Issing, the European Central Bank’s chief economist from 1998 to 2006, said the bank had threatened its own independence because of its desire to defuse the eurozone crisis last year. He said the ECB’s insistence that it would only assist countries it judged had met strict conditionality was problematic since it had surrendered that power to Brussels. He said politicians might find it expedient to allow a programme to continue even if structural reforms were not being pushed through as promised, leaving the ECB effectively forced to continue buying bonds for fear of triggering a crisis if they stopped.
“I understand why Mr Draghi made his announcement, but I am deeply concerned,” he said, referring to last September’s launch of the OMT programme by ECB president Mario Draghi. “The rosy scenario is that the OMT is just an announcement: a kind of nuclear weapon that’s never used”.
“But if the programme is triggered, it’s not under the control of the ECB anymore. As soon as a country is under conditionality, the ECB has to deliver.”
Warning of mission creep, Dr Issing said once the ECB started buying bonds it would be almost impossible to stop. Ending a programme would trigger a crisis that could threaten the very future of the currency union and so it would also become a prisoner of markets.
“The ECB will have staked its reputation on this programme. It could not go back,” Dr Issing told a meeting with RBS clients in Brussels. “It is easy to go beyond your mandate”.
So will the OMT be needed? Speculation that Spain would be forced to request help has subsided in recent months precisely because markets are calmer in the knowledge that a backstop is available. The danger comes if a member state then uses that as an excuse to slow reform, thereby sapping market confidence, undermining demand for sovereigns and so pushing a country back into the arms of the ECB.
Inflation mandate secure
Issing – who was one of Angela Merkel’s economic advisors and a former Bundesbank board member – was instrumental in forging early ECB strategy, in particular the bank’s commitment to price stability. He said there was little chance this principal mandate would change, despite complaints from some exporters and national politicians that the ECB was doing little to fight a ‘currency war’ that is damaging the bloc’s competitiveness.

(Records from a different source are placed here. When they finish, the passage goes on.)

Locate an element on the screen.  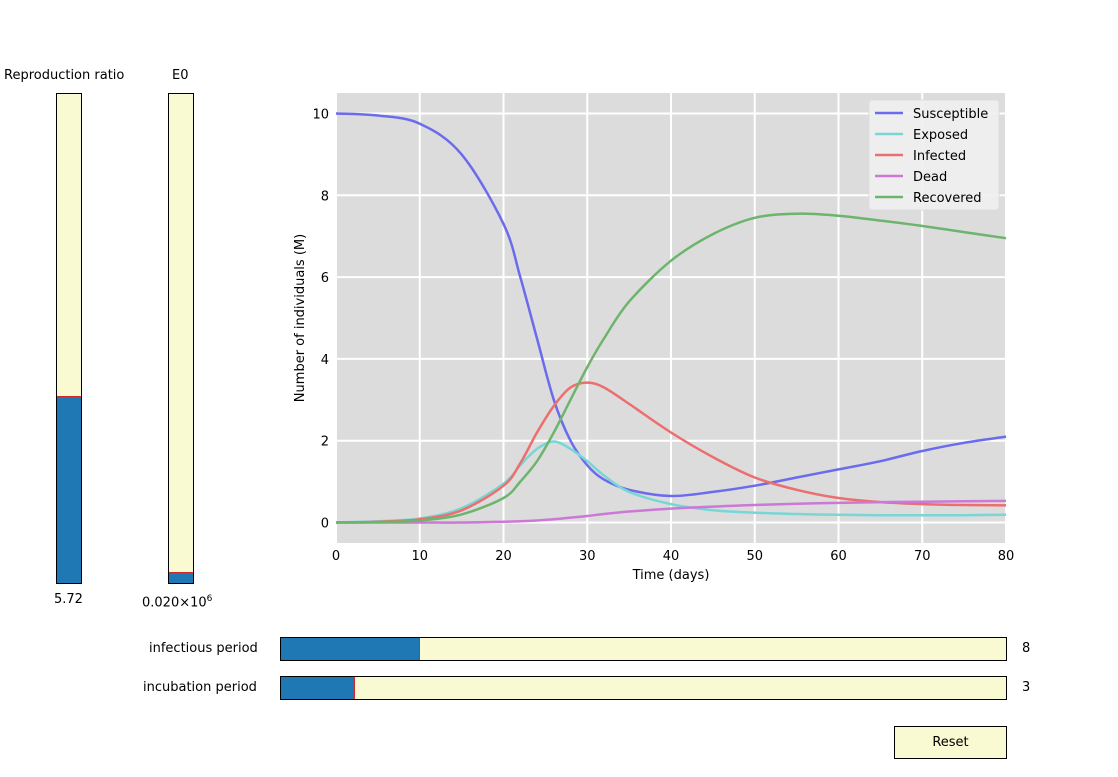
y-tick-label: 10 is located at coordinates (320, 114).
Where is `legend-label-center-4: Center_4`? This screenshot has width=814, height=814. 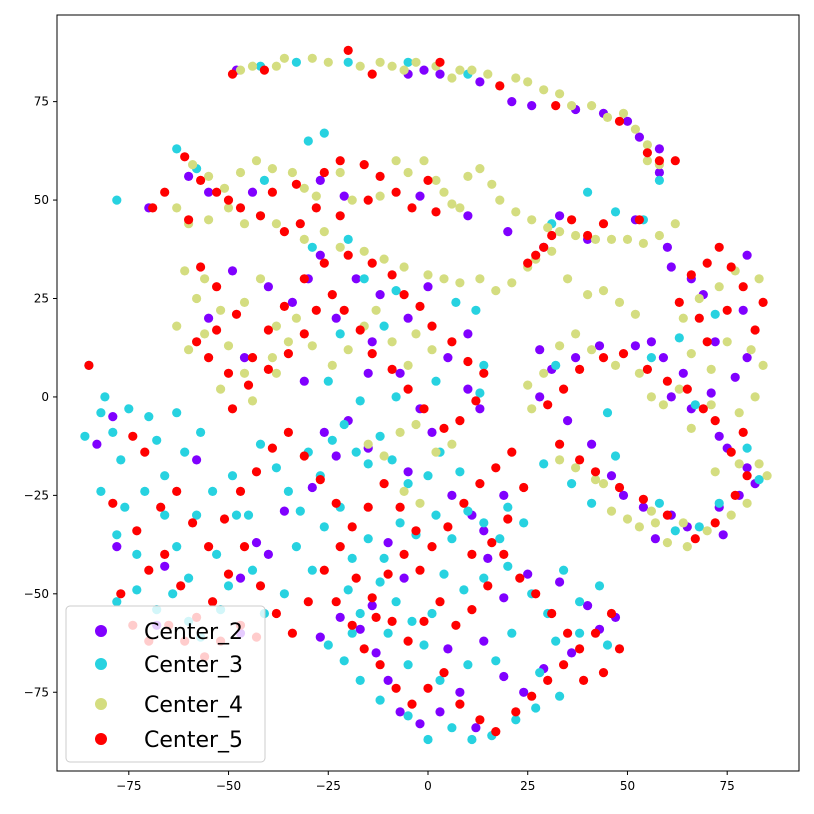 legend-label-center-4: Center_4 is located at coordinates (194, 706).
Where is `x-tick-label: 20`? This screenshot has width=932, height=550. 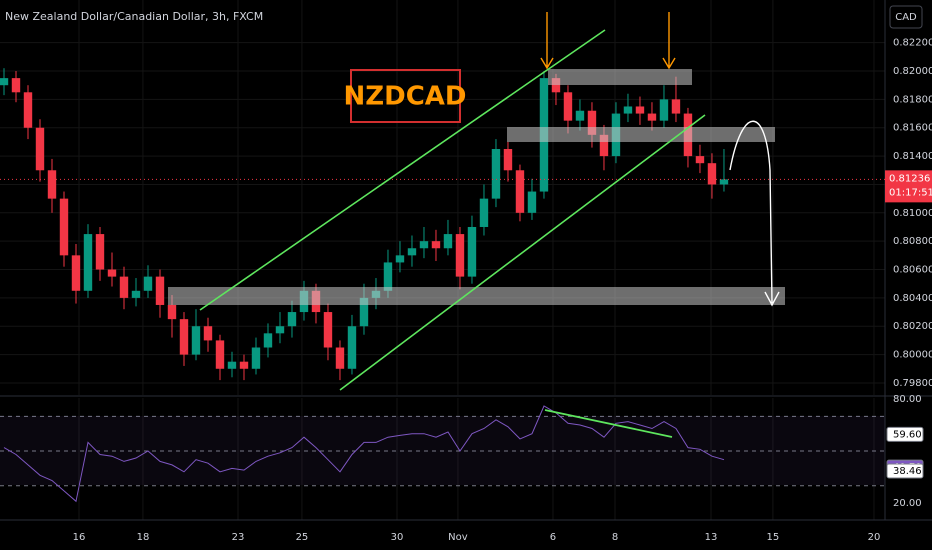 x-tick-label: 20 is located at coordinates (874, 538).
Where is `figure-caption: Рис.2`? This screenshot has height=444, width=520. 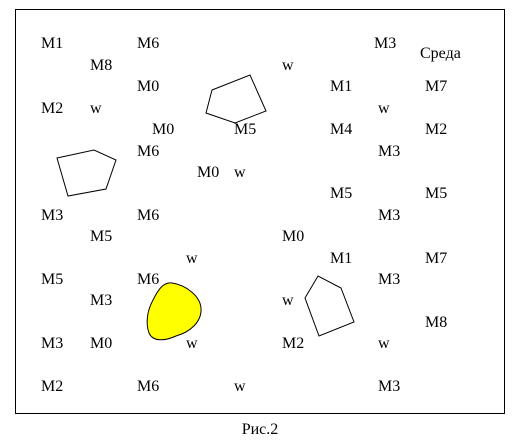 figure-caption: Рис.2 is located at coordinates (260, 430).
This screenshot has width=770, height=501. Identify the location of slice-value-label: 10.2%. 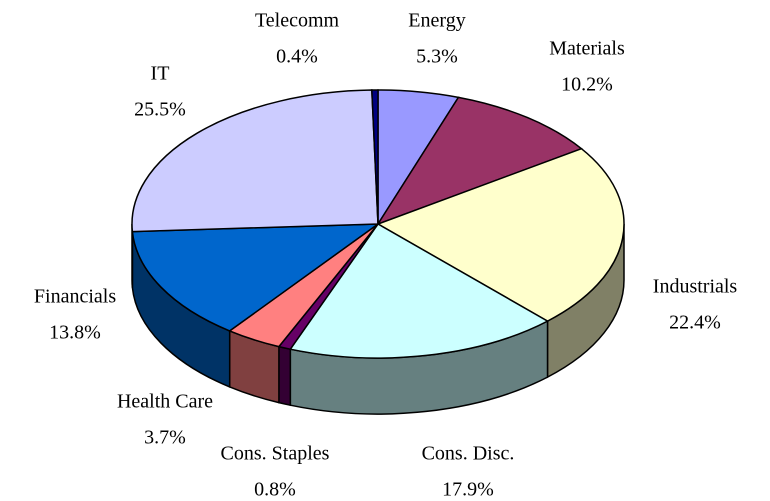
(587, 85).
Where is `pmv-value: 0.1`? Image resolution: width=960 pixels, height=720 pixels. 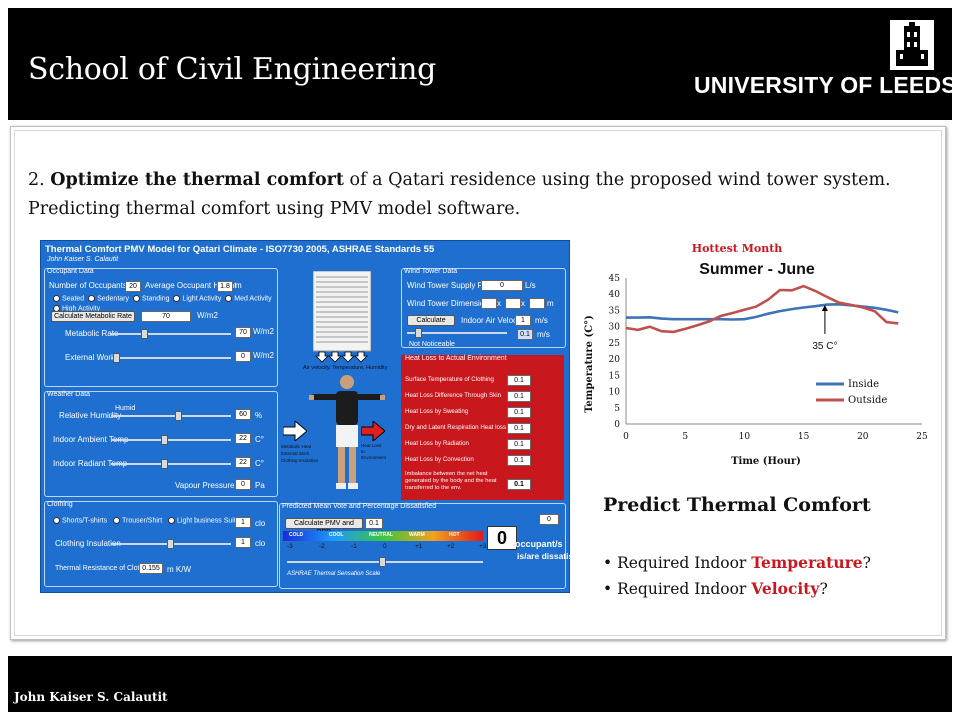
pmv-value: 0.1 is located at coordinates (374, 524).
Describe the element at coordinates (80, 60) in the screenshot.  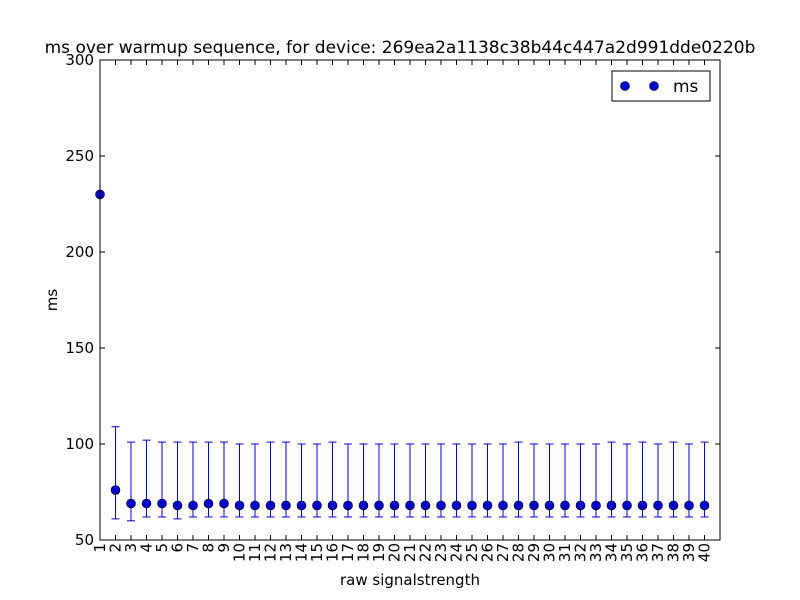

“Saying we are flexible on inflation, to lose that anchor would push us back into the 70s. At the moment there is no suggestion that the two per cent inflation target is going to be given up.” He noted that the ECB had to also pay attention to the danger that a weak currency could push up import prices, and therefore inflation.
The greatest danger hanging over the eurozone, he said, was that governments could lose the will to implement structural reforms in the face of popular anger. Reforms depended on courageous leadership (a return to power by Silvio Berlusconi “is frightening” he said) but ultimately depended on the backing of ordinary people.
“This is the key. If voters are not supportive, we are in deep trouble. People need to see the need for reform but also the light at the end of the tunnel. That means politicians need to better explain what they are doing and why.”
He said that most eurozone members, including Germany, had so far failed to deliver the required level of structural reform, though he praised Portugal in particular for driving through painful change.
“If this energy in reforms declines then the crisis will show up again very soon. Certainly, we are not yet out of the crisis. There is no room for complacency”.
The euro will survive despite that threat
“The question is how many members it will have in 10 years time? The answer is ‘more than now’. I am convinced. At the very least, nothing will happen before the German elections (in September)”.